__Prompt__
Repeat exactly the lines that begin at the one containing "Task: Select table 茶花厅 (10座)" and end at the final line of the records; include no pictures and nothing else.
(Supplied data)
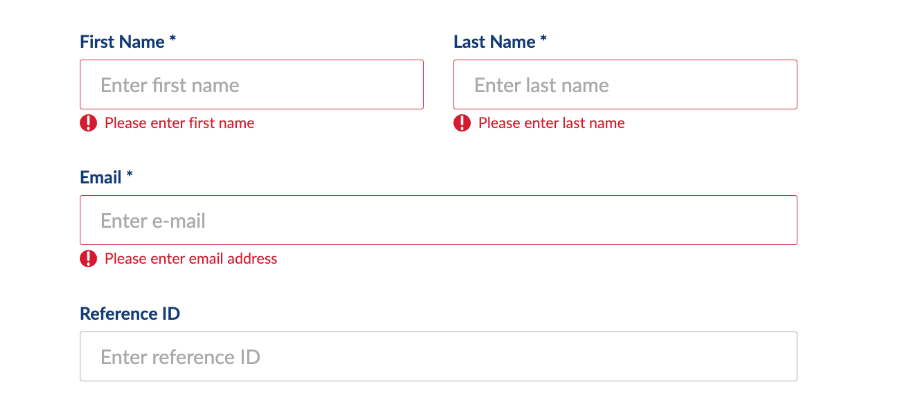Viewport: 915px width, 407px height.
Task: Click the "Reference ID" field label
Action: [130, 314]
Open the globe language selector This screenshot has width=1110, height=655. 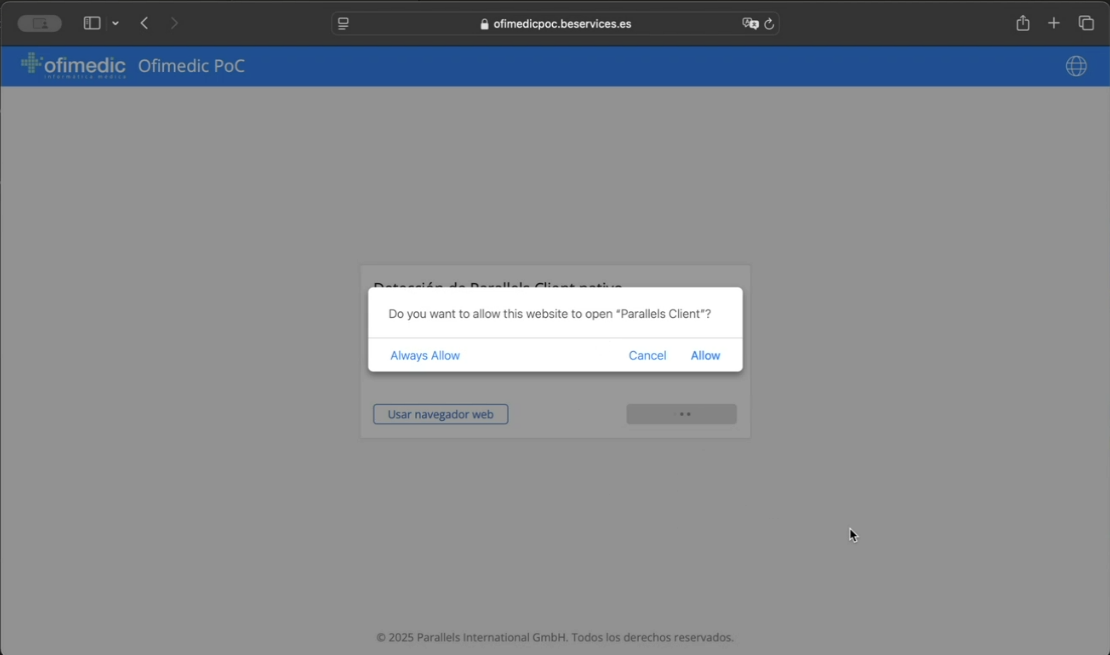[x=1076, y=66]
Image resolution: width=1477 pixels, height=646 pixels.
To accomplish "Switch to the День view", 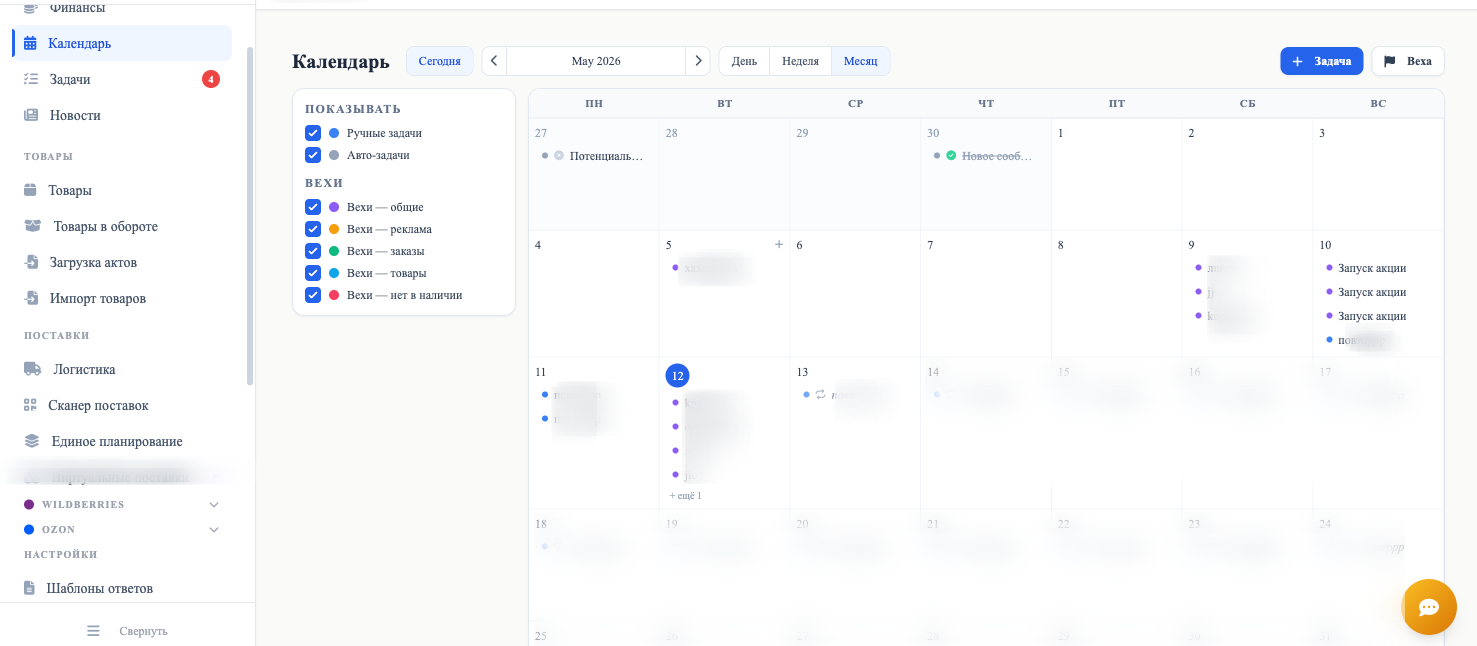I will pos(744,61).
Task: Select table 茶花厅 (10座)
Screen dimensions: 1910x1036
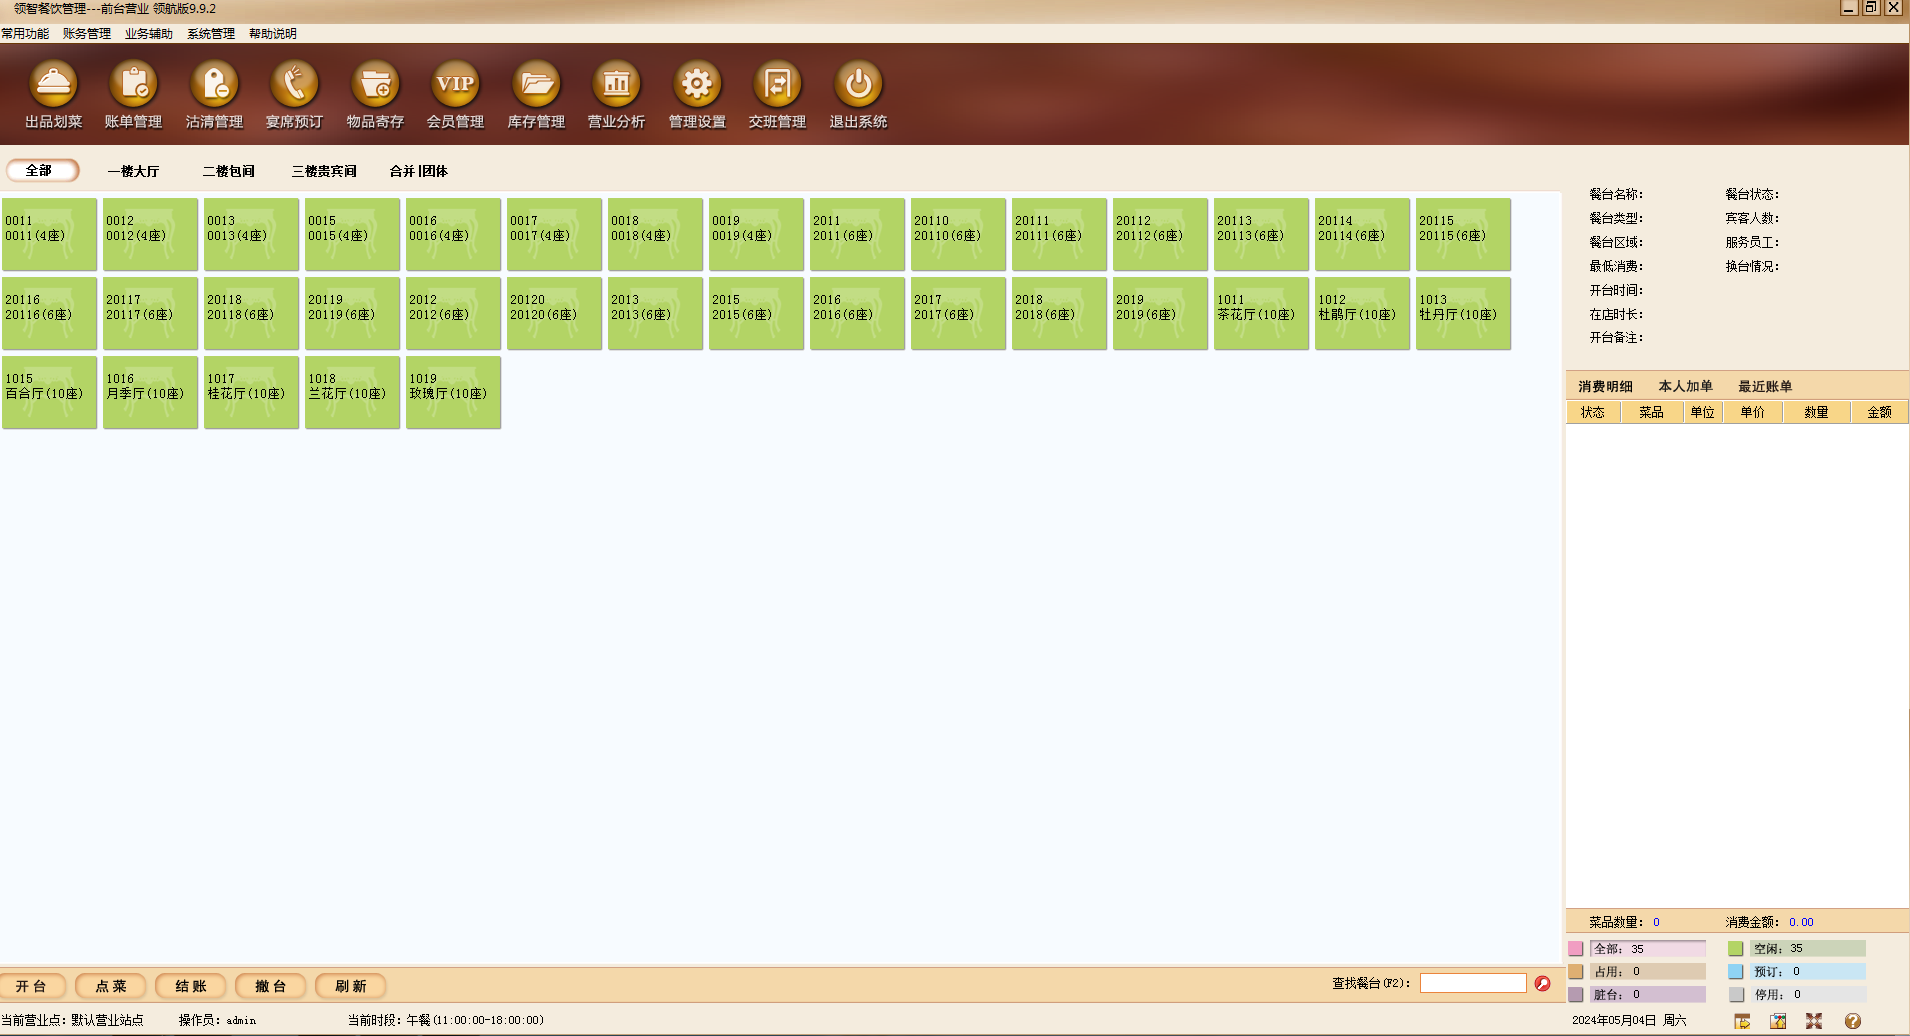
(End Supplied data)
__Result of this exercise__
Task: Select table 茶花厅 (10座)
Screen dimensions: 1910x1036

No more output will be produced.